Diane Ravitch takes down the myth that charter schools are public schools in any conventional sense of the words. Publicly financed, yes. Governed by the public? No. Sometimes operated for profit? Yes. Sometimes allowed to select student bodies? Yes. Resistant to outside inspection? Yes. Often more segregated? Yes. Anti-union? Most definitely.
Just because some group says its school is a public school doesn’t make it one. Just because it gets public tax dollars doesn’t make it a public school. We need to think more about what we mean by “public.”
What concerns me most is the possibility that policymakers are promoting dual school systems: a privileged group of schools called charters that can select their students and exclude the ones that are hardest to educate; and the remaining schools composed of students who couldn’t get into the charters or got kicked out. I wonder also whether it is wise in the long run to create one set of schools that is free from regulation and a competing set of schools that is subject to ever tighter regulation. What is the endgame? Is it our goal to undermine public education so thoroughly that teachers and students alike turn away from it?

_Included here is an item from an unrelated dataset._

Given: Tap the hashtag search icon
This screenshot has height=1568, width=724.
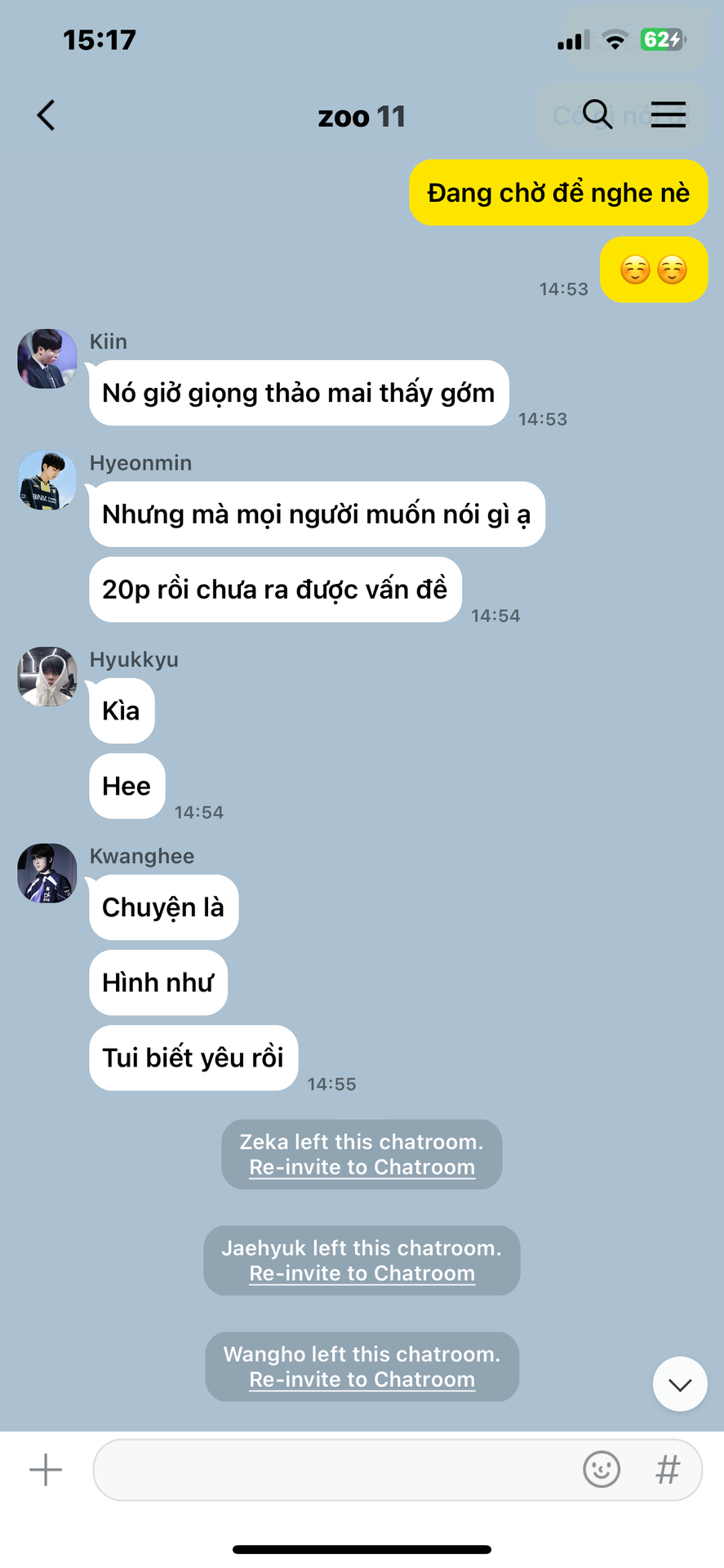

It’s been almost 60 years since the Brown v. Board of Education decision. Have charters become a quiet way of reversing the Brown decision of 1954? I worry that we are slipping back into deeply ingrained patterns, based sometimes on race, sometimes on class, sometimes on ethnicity. We must think long-term and ask where we are heading.
The money has done its work in Arkansas. The Billionaire Boys Club has won. The next legislature will supercharge the charter movement in Arkansas, particularly in the regions the billionaires deem most in need (starting with union-friendly Pulaski County). In the course of that legislative express train, I do hope some of Ravitch’s questions at least get a moment of consideration.